- Microsoft recently conducted its ‘Work Life Choice Challenge’ to test the 4-day work week.
- The experiment produced a 40% increase in productivity in its workforce.
- However while the results are promising, questions remain over the impact of a 4-day workweek on commercial real estate.
About a month ago, Microsoft shared the results of its program “Work Life Choice Challenge”, which shut down Microsoft offices in Japan every Friday in August, giving employees an extra day off each week. According to reports, the results were promising.
“While the amount of time spent at work was cut dramatically, productivity — measured by sales per employee — went up by almost 40% compared to the same period the previous year,” the company said in a statement.
Furthermore, “90% of Microsoft’s 2,280 employees in Japan later said they were impacted by the new measures,” and the company was also able to save on electricity.
The impact of the 4-day work week on employees has been widely documented. Studies have found that not only can it make employees happier — which is a key ingredient to work satisfaction — but it also makes them more productive and reduces their stress levels, therefore reducing the risk of burnout.
While there’s plenty of research to support the move towards a 4-day work week for individuals, one area that hasn’t been explored or studied enough is how the 4-day work week could impact the CRE industry.
The Cost of Underutilized and Misused Space
If people are working one day less a week, what impact will this have on existing office space? What will happen to that space during the day it’s not used?
While companies might save on resources like water and electricity, the fact remains that they will still be paying full price for real estate.
A recent study by Compass, Density, and ROOM titled “Booked: The Cost of Misused Meeting Rooms” could provide some insights. The study explores the financial costs of misused real estate in the open office and the impact of phone booths; though the report doesn’t provide insights into the financial impact of fully empty space, it does provide insights into the financial impact of wasted space, which can be a good starting point for companies.
“Too many people use conference rooms as their own offices, or as places to find quiet, solitude and fewer distractions.

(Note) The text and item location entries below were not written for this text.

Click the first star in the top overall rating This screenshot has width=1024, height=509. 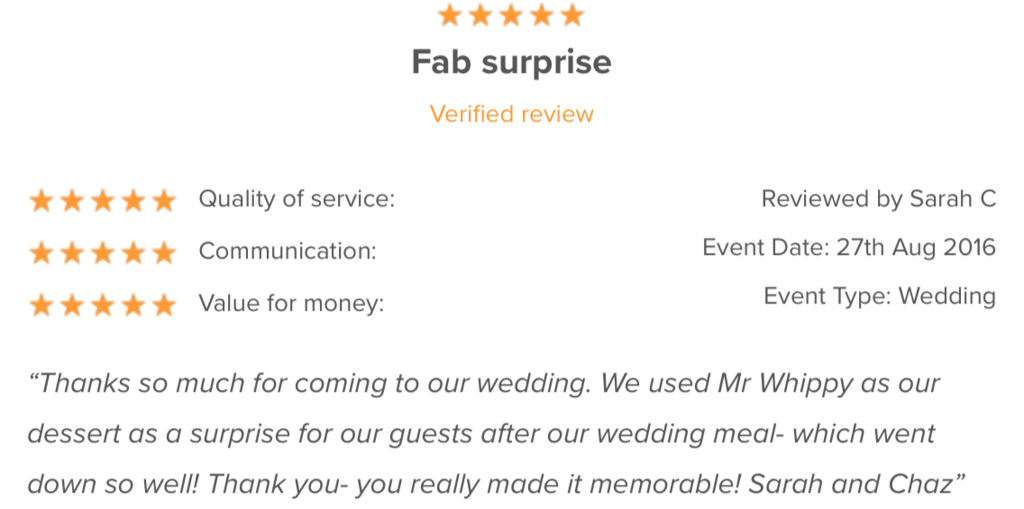(450, 15)
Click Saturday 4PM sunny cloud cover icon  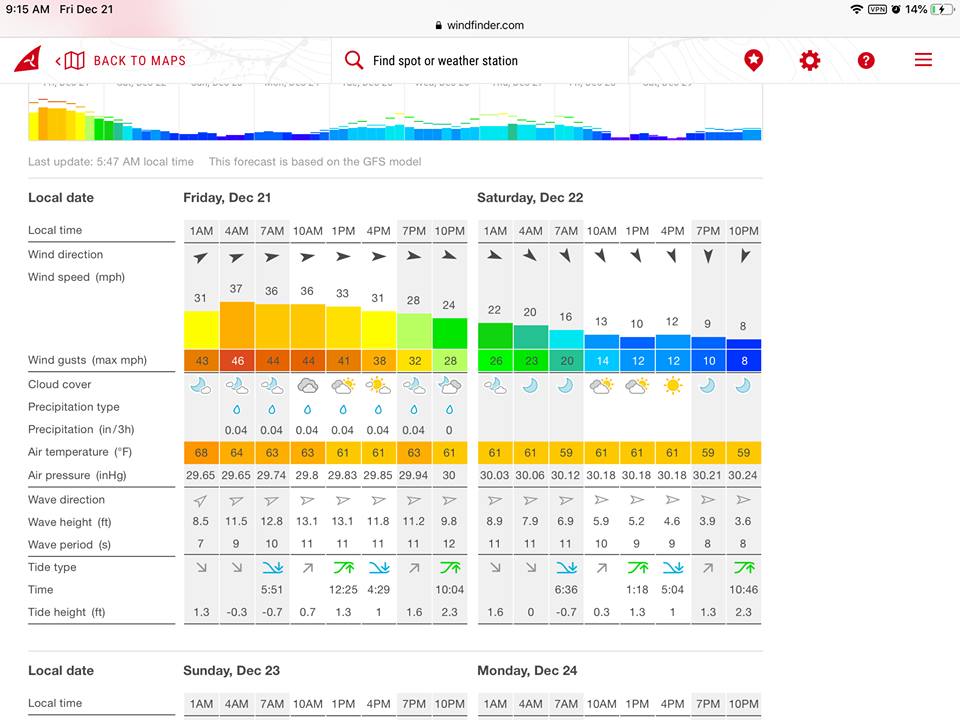tap(673, 385)
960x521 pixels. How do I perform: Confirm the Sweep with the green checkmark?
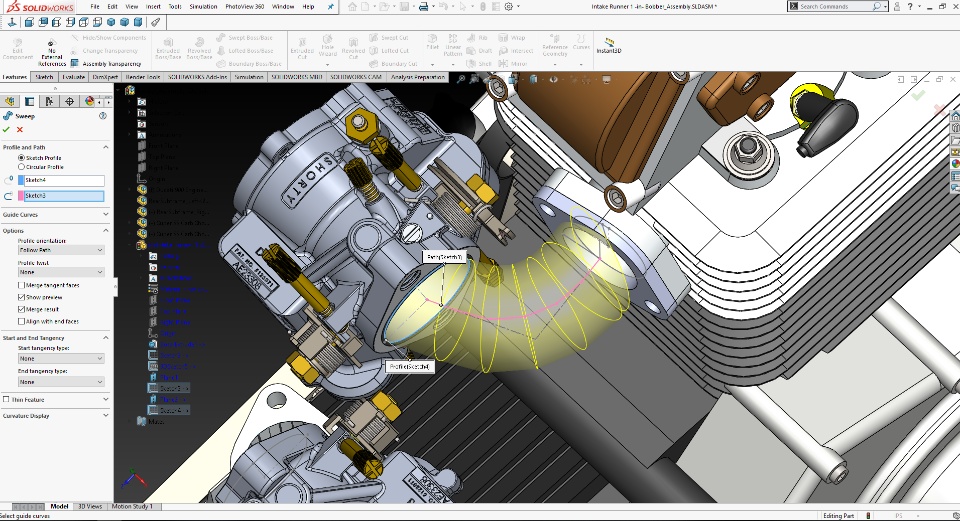(7, 129)
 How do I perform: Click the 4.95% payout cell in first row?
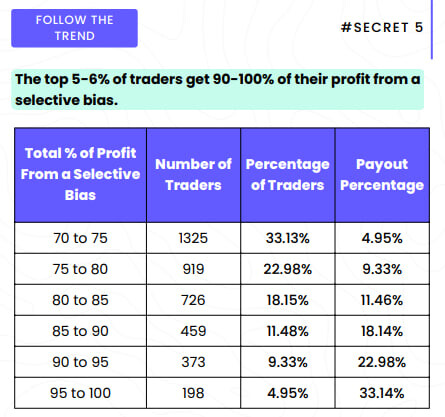click(x=382, y=238)
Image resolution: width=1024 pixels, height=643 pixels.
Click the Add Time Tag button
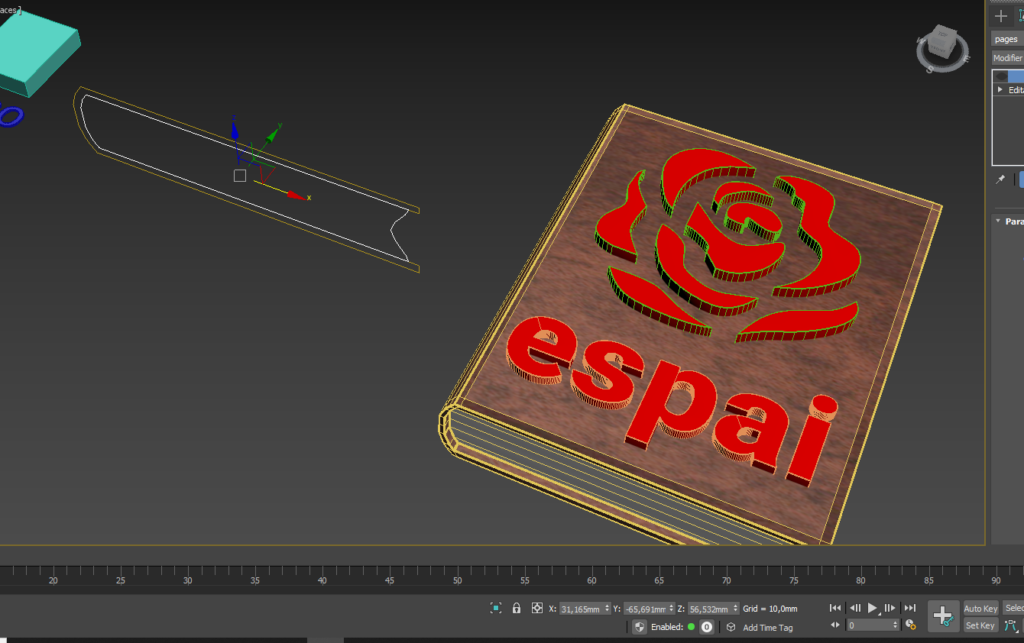pos(770,627)
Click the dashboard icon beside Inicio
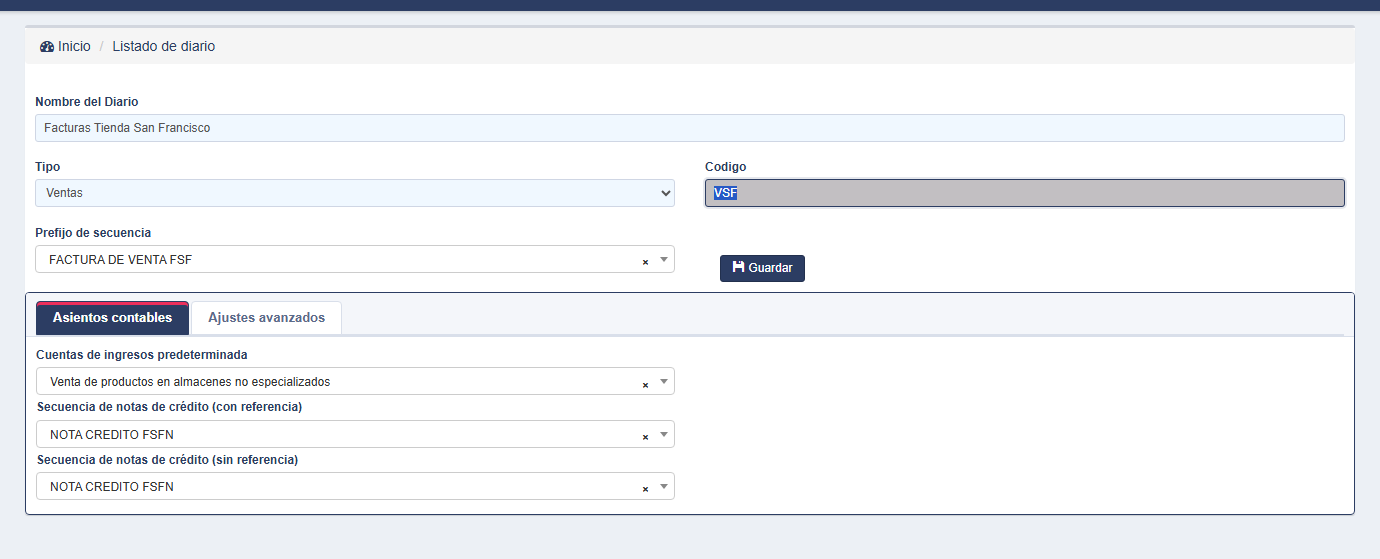 [x=47, y=47]
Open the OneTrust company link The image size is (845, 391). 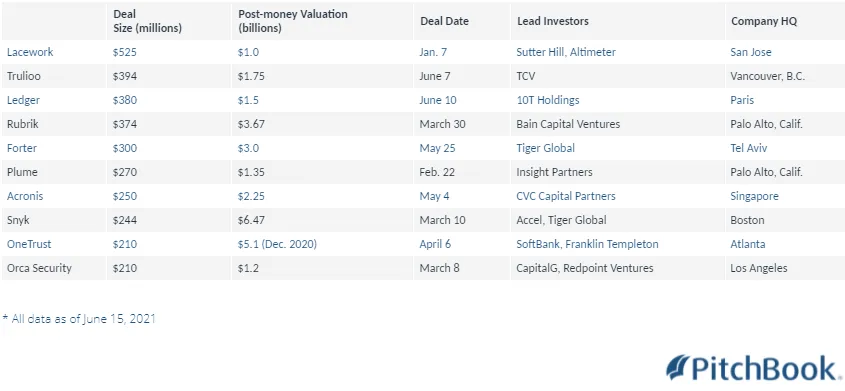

This is a big problem for companies. The practice wastes space, and in offices, space means money.”
The report argues that as real estate prices continue to climb — CBRE Global Real Estate Market report estimates that rent prices will climb 1.6% in 2020 in the United States — organizations would be wise to analyze how they’re using their space. Especially considering that real estate is one of the most significant expenses for companies.
Underutilized real estate leads to millions of dollars wasted each year. One of the most common underutilized spaces in an office is meeting rooms.
“According to Density’s 2019 Mid-Year Workplace Utilization Index, conference rooms were occupied by one person 36% of the time. Plus: three-quarters of the time, five people or fewer occupied that space. That can be an expensive drain on company coffers if adequate private space isn’t properly managed.”
The report translated the above into numbers. According to its estimates, “a single 15-foot-by-25-foot conference room in New York City could be the equivalent of $2,705.31 per month, based on CBRE’s $86.57 square foot average.”
Now, if a meeting room designed for 16 people is being used by just one person, that would mean that only 1/16th of the space would be being used, leaving 15/16th underutilized. Using the CBRE estimate of $86.57 per square foot, that would represent around $30,000 a year in misused real estate.
And that’s just for one single meeting room. Imagine how much that number climbs when taking into consideration that most companies have more than 1 meeting room in their offices.
The report found that when meeting rooms are used, they tend to be occupied by far fewer people than what they can accommodate.
“36% of the time, conference rooms were used by just one person for a total of 4,203 hours during the month-long trial.”
“Because of this, an estimated 55% of space is wasted in meeting rooms that seat more than 12 people. If you spread that across 100 meeting rooms, averaging 400 square feet apiece, then the misused office space could tally 22,000-square feet. Assuming each square foot costs $50 to rent and costs another $17 on utilities, cleaning, repairs and taxes, then realistically, a company could spend upward of $1.4 million over the course of one year.”
Now what happens when it’s not just meeting rooms being underutilized, but an entire office building? This could potentially be the case for companies implementing a 4-day work week. While organizations can save thousands on utilities, they could also lose thousands or millions in underutilized space.
The number would vary depending on how a company implements the 4-day work week. Organizations that allow all office employees to take off Fridays will likely only need to reduce their office footprint by less than 5%. However, organizations that will rotate the day people get off in order to keep operating 5 days a week will likely need to reduce their office footprint by a larger percentage.
“Real estate is an enormous expense, and often the biggest financial liability for a company,” the report argues.
If this is the case, then companies need to take into account the CRE cost implications of adopting a 4-day work week when comparing it to how much a company gains in productivity, and how much it saves in talent attraction and retention efforts.
Another alternative would be to find new uses for office space that sits empty an additional day of the week. For example, organizations could use the space to host events like classes, workshops, or facilities where people can take tests (college admission tests, psychometric tests, etc.).